* **TASK PROMPT**: In the code review excerpt, where does the reviewer say the userspace<->kernel interface should be documented?
* START TEXT EXCERPT *
Now I _could_ do that, although it would take a lot of time and the review
would be less productive. But it would mean that the code is still hard to
understand and hence hard to maitain. A much better outcome would be for
you to properly document it. That will result in more efficient review,
more effective review and better code.
No?
So please. Go through all the code and make it tell a story. Ask yourself
"how would I explain all this to a kernel developer who is sitting next to
me". It's important, and it's an important skill.
The means by which the code's memory allocation is "bulletproof" should be
fully described in changelog comments so that those who are working on this
sort of thing can check your homework, please.
I assume all this code adds some sort of userspace<->kernel interface.
That should be documented in the kernel tree, so we can review it.
It would be good to document the on-the-wire protocol. That's an important
thing.
* END TEXT EXCERPT *
* START COLLECTED DATA *
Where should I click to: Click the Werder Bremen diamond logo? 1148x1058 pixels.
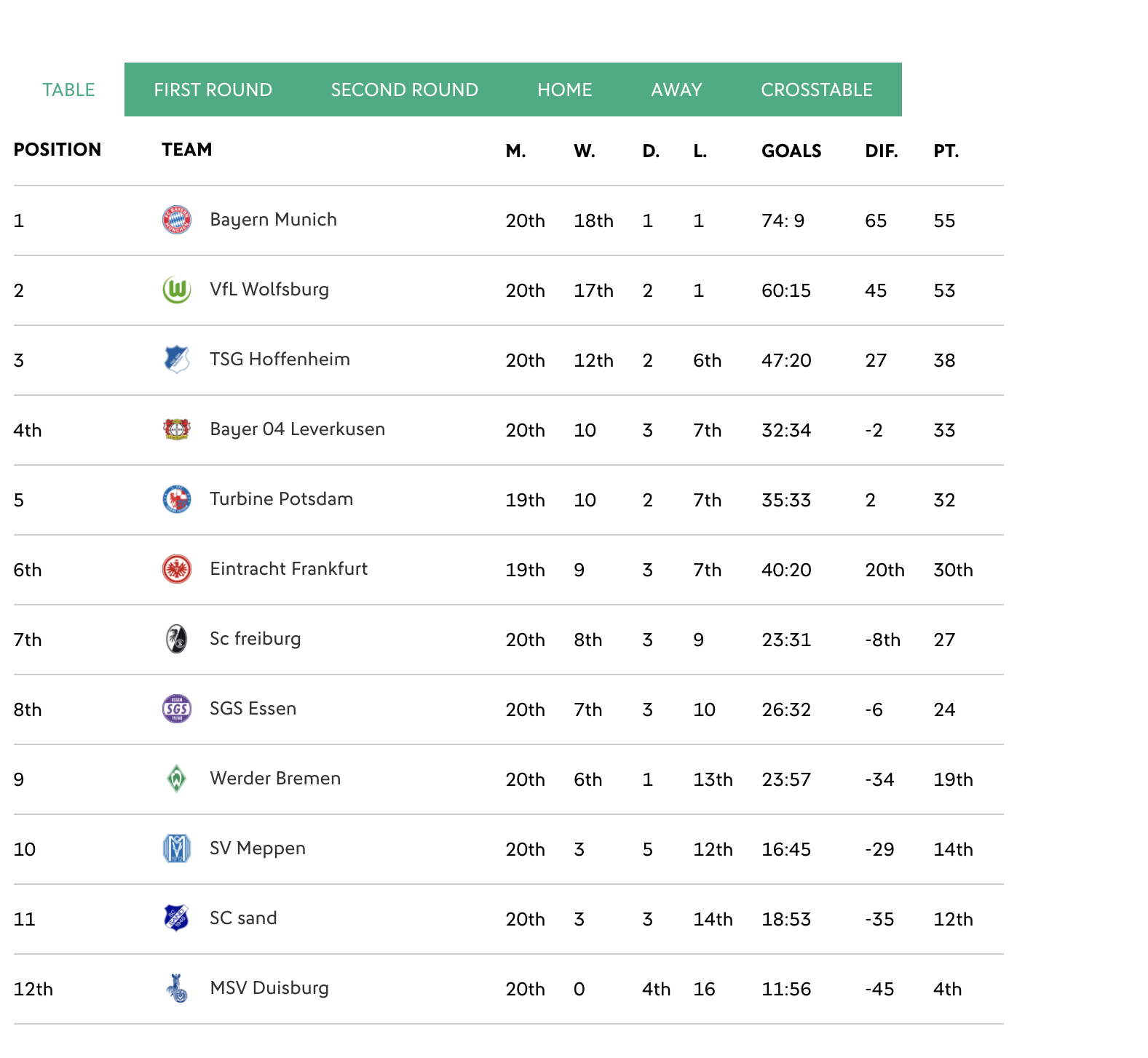pos(177,779)
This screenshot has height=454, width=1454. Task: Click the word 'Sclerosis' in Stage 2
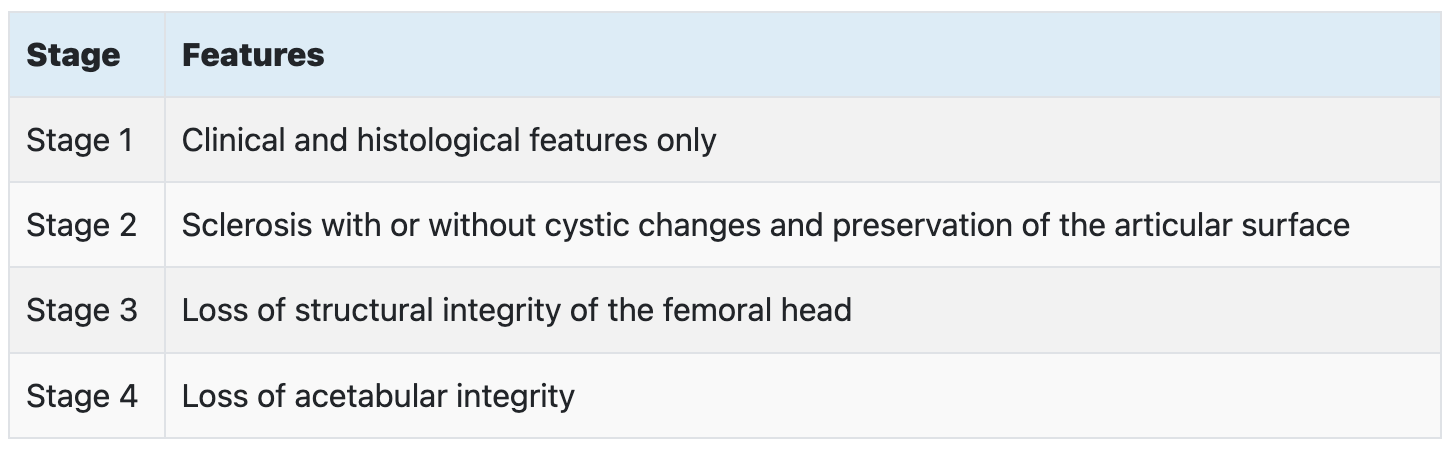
* END COLLECTED DATA *
* **EXERCISE ANSWER**: In the kernel tree.